Introduction
Eustachian tube (ET) connects the middle ear (ME) cavity and nasopharynx and has three main physiological functions: ventilation of the ME, drainage and clearance of secretions produced within the ME and protection from nasopharyngeal sound pressure and secretions.1 The ET is usually closed under normal circumstances, opening happens either actively or passively. Passive opening occurs when the ET opens as a result of increased ME or nasopharyngeal pressure while active ET opening usually happens during swallowing.2 The ME is an air cavity which is highly susceptible to perturbations in atmospheric pressure and variations in middle ear pressure(MEP) most often occur due to passive diffusion of nitrogen between the ME and the nasopharynx.3 When the ventilatory function of the ET is impaired, normal gas transfer between the ME and nasopharynx is disrupted resulting in negative MEP and transudation of fluid from local capillaries. All this ultimately leads to otitis media with effusion (OME). In recent years, the incidence of diseases related to eustachian tube dysfunction(ETD), such as OME and adhesive otitis media has gradually increased. Some patients may require multiple tympanostomies or other surgical procedures because of chronic or recurrent OME (COME/ROME). To date, although the pathogenesis of ETD has not been completely elucidated, it has been suggested that ET ventilatory function could be closely related to the prognosis of COME.4 Therefore, accurate measurement of ET ventilatory function is essential to clarify the role of ETD in COME so as to formulate interventions and eventually, to be able to predict the efficacy of surgery.

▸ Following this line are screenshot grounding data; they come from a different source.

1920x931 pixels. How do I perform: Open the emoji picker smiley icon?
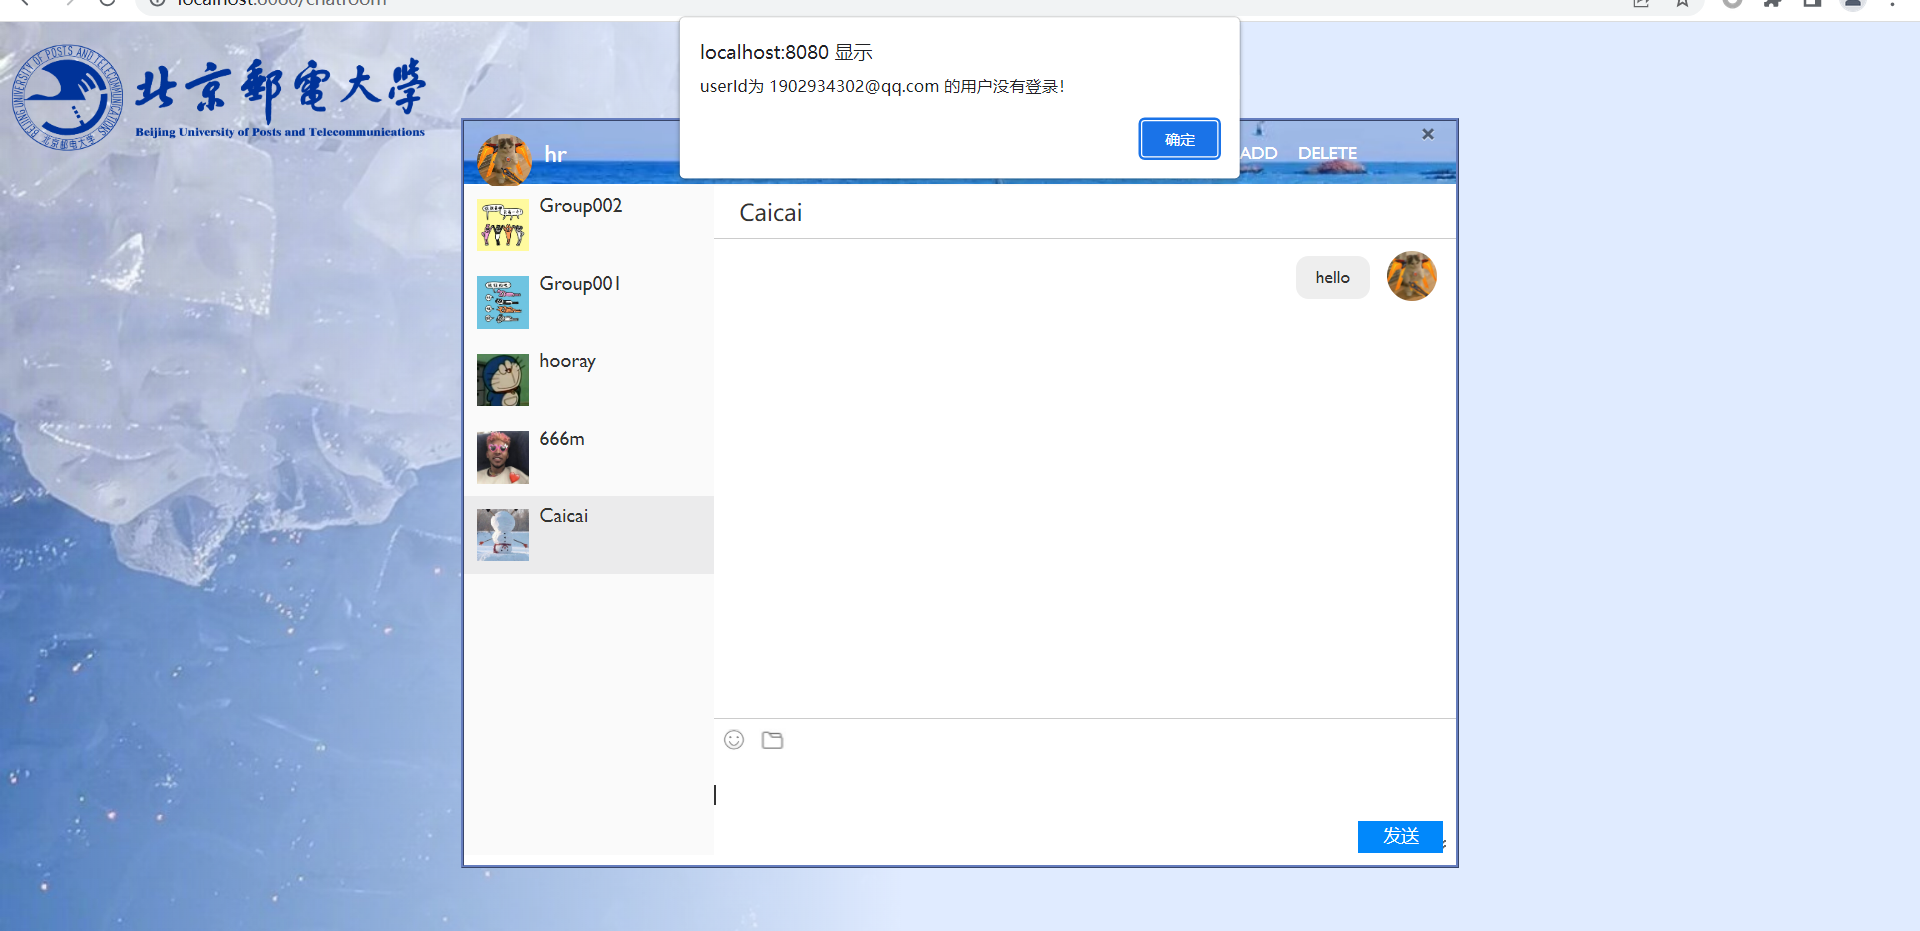coord(734,740)
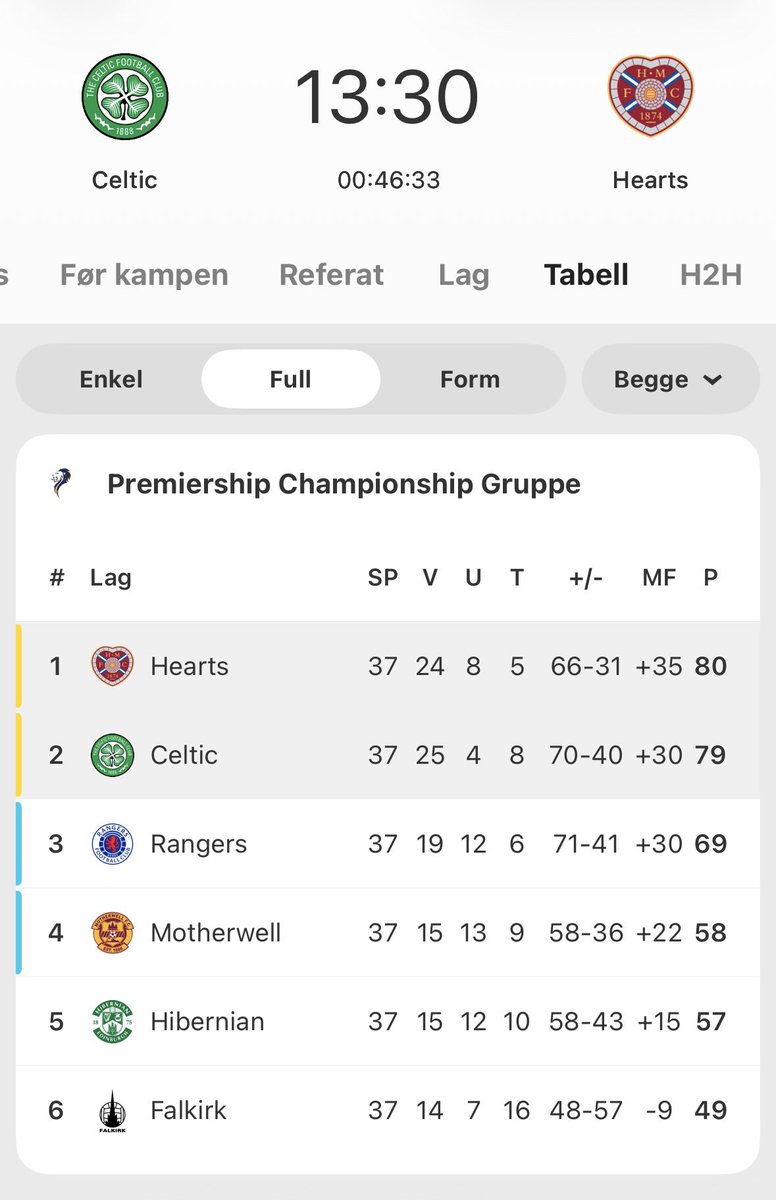Tap the Celtic badge in table row 2

112,755
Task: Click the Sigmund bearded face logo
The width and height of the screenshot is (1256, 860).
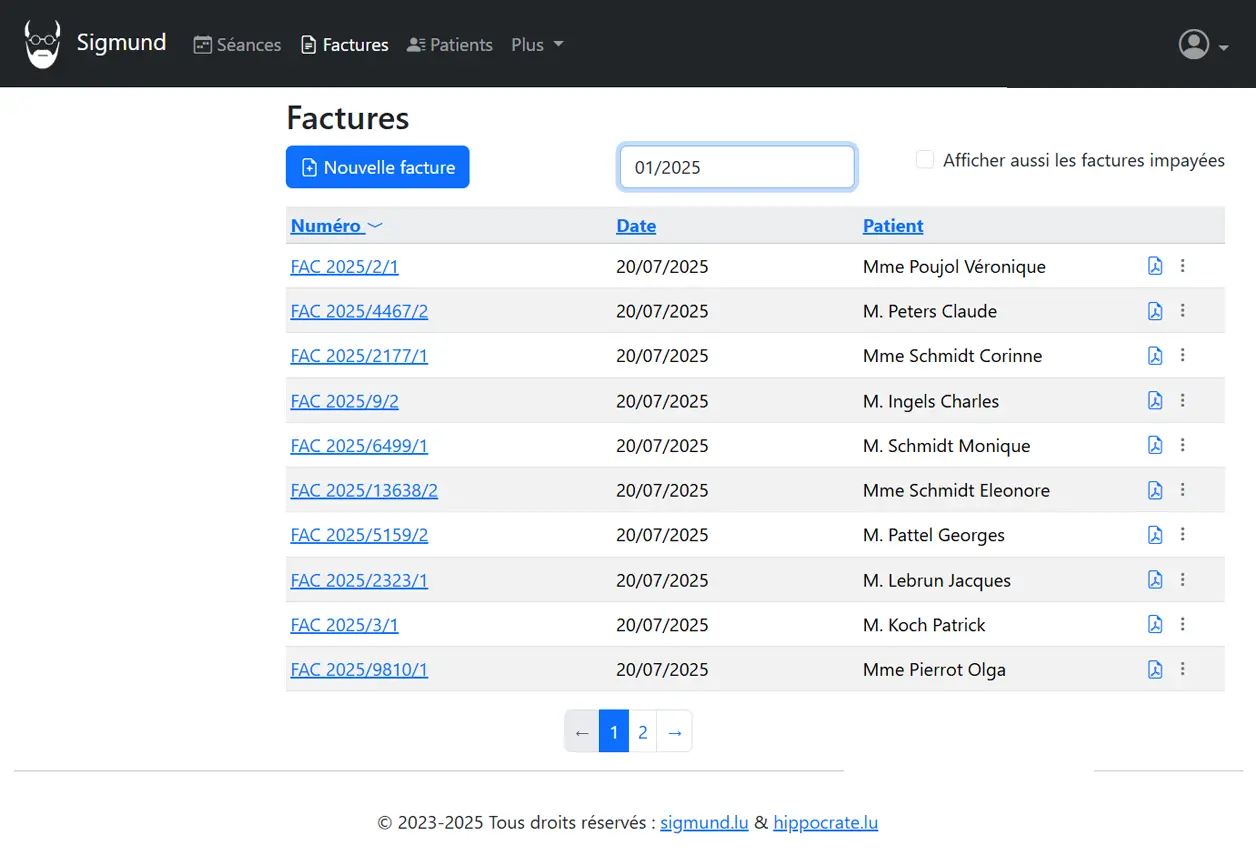Action: 43,44
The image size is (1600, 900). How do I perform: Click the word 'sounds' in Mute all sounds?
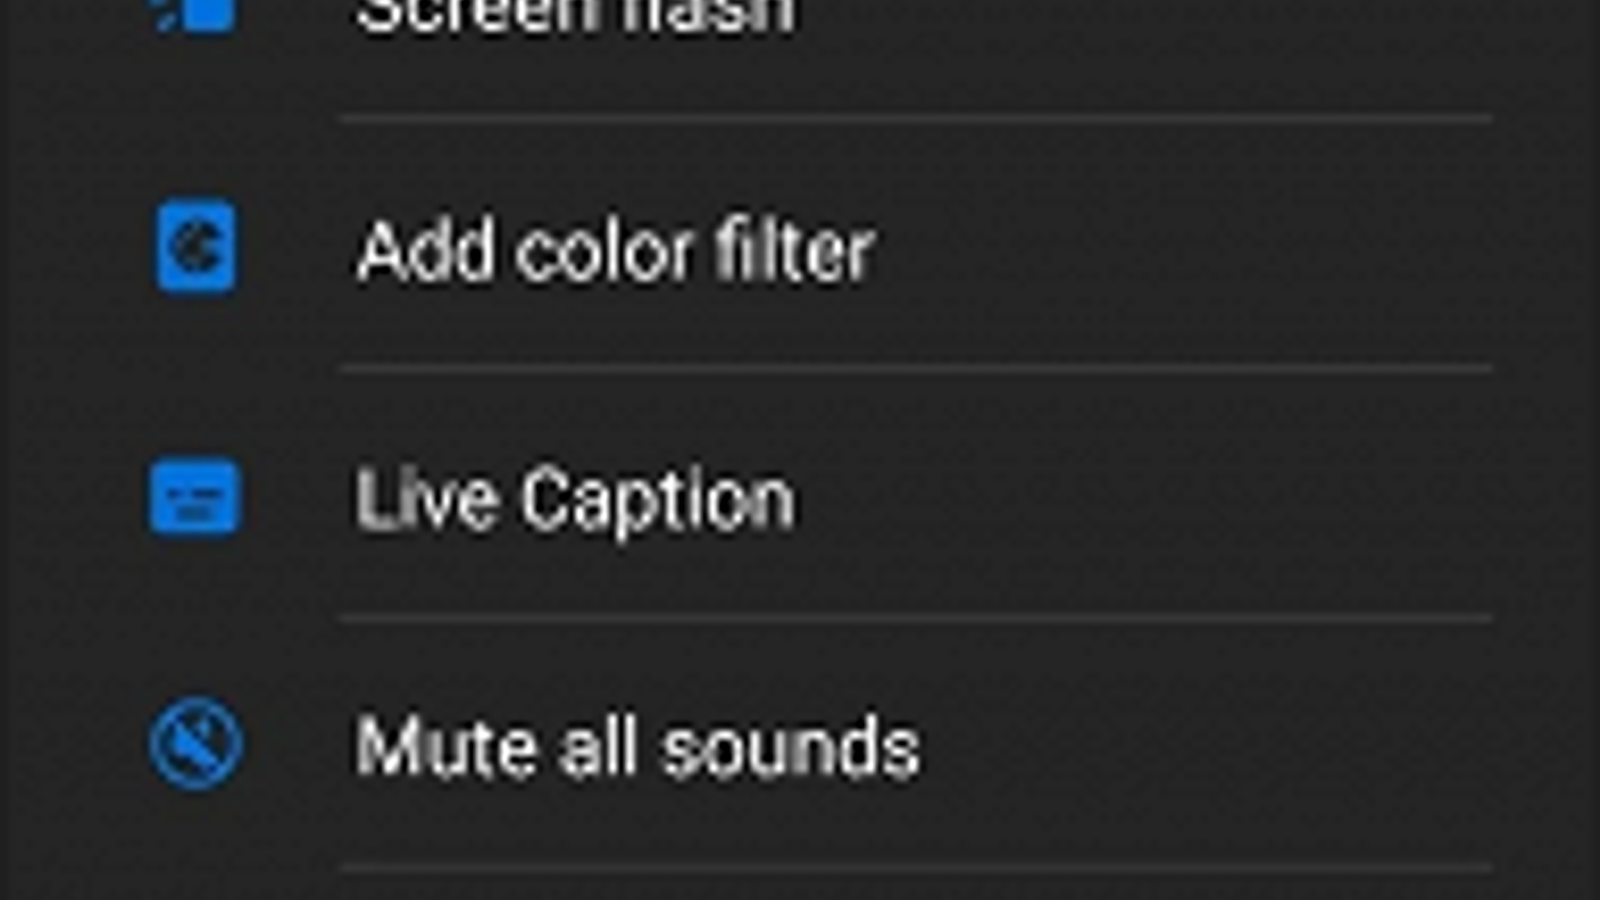[x=790, y=748]
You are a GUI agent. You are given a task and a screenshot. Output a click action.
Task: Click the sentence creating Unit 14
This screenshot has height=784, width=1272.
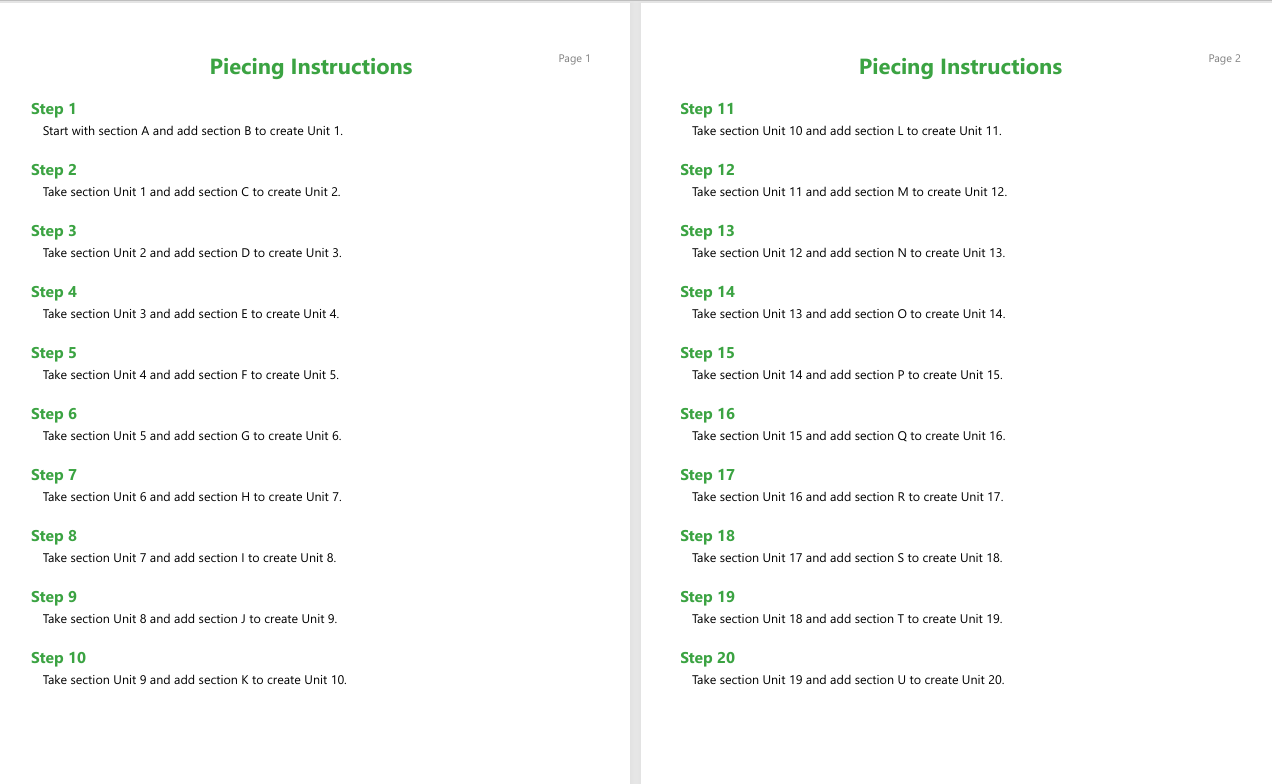tap(849, 314)
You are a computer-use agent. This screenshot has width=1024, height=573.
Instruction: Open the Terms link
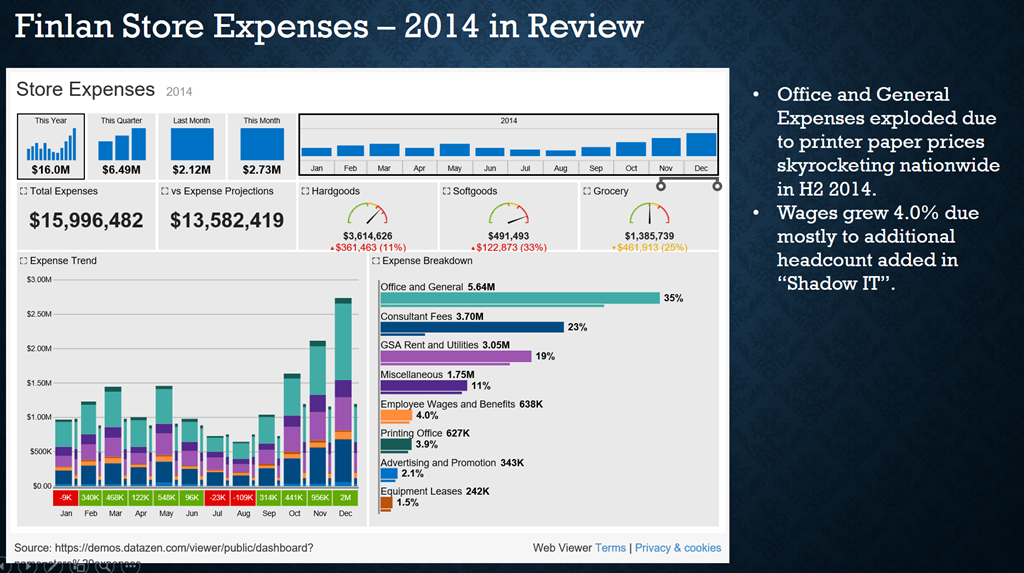click(x=610, y=548)
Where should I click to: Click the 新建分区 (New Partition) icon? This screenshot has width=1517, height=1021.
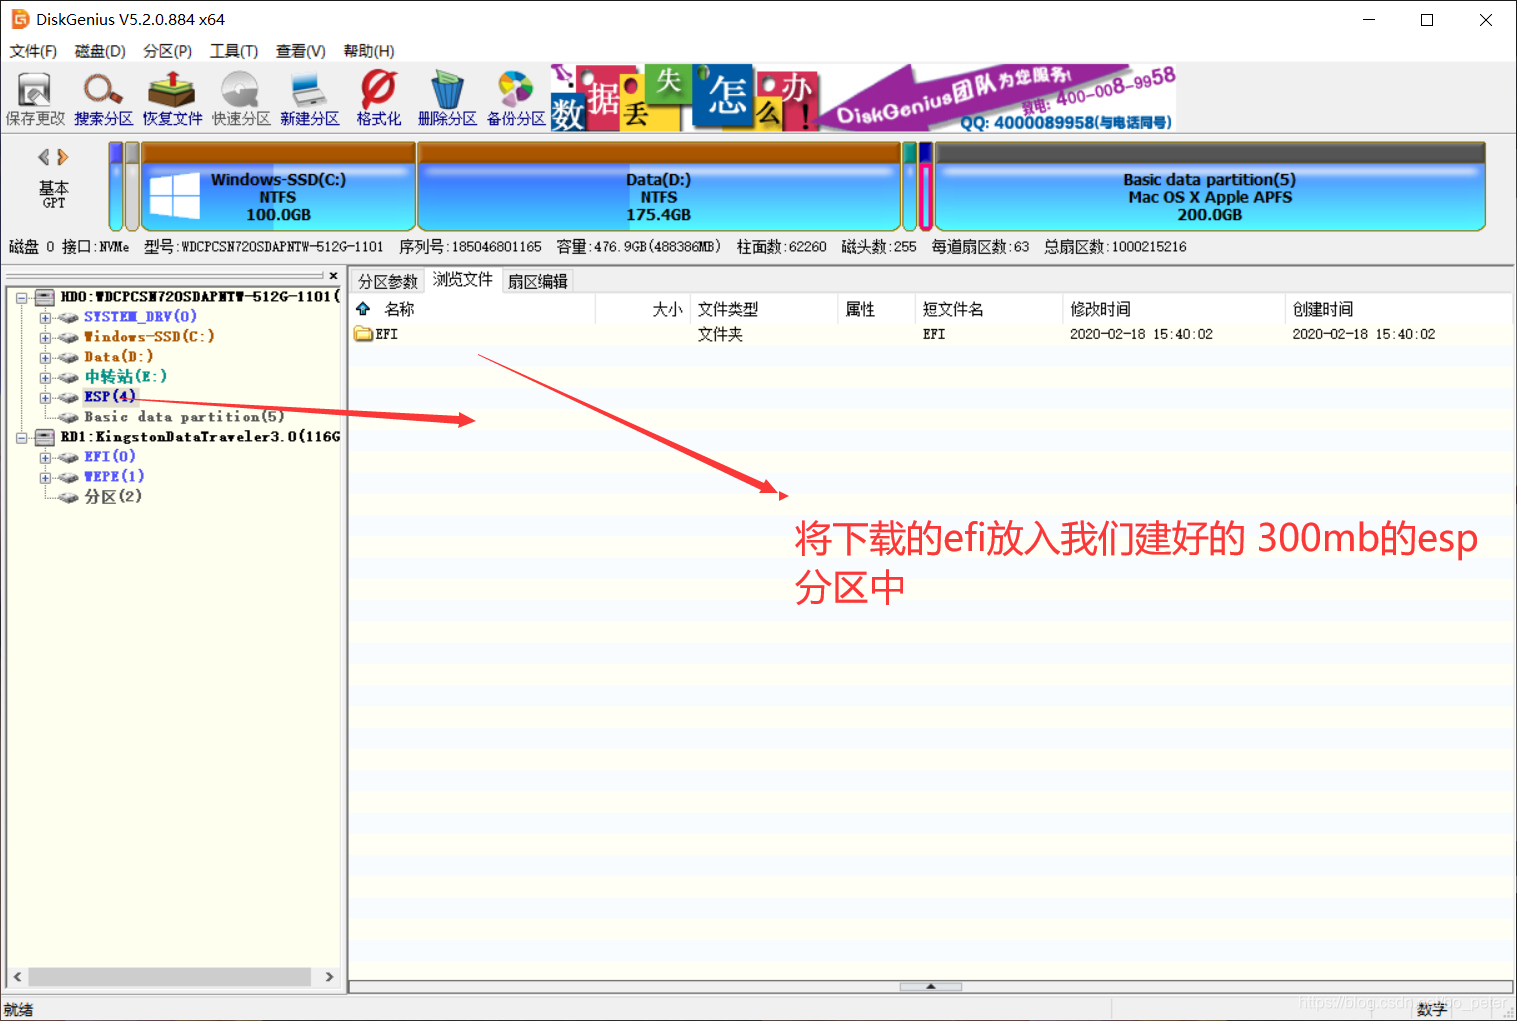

A high-resolution digital manometer was used to perform the modified ME pressure-equilibration test5,6on ears with perforated tympanic membranes and those with ventilation tube inserted(VTI). Details of the tests were recorded to help us find clues to the pathogenesis of ETD. Our primary aims were: 1. to explore the roles of the two main components of ETD in the formation of COME, i.e., the resistance of ET opening and the contraction of the peritubular muscle, 2. to study the differences in magnitude and duration of ET opening between patients with COME and those with tympanic perforation (TP).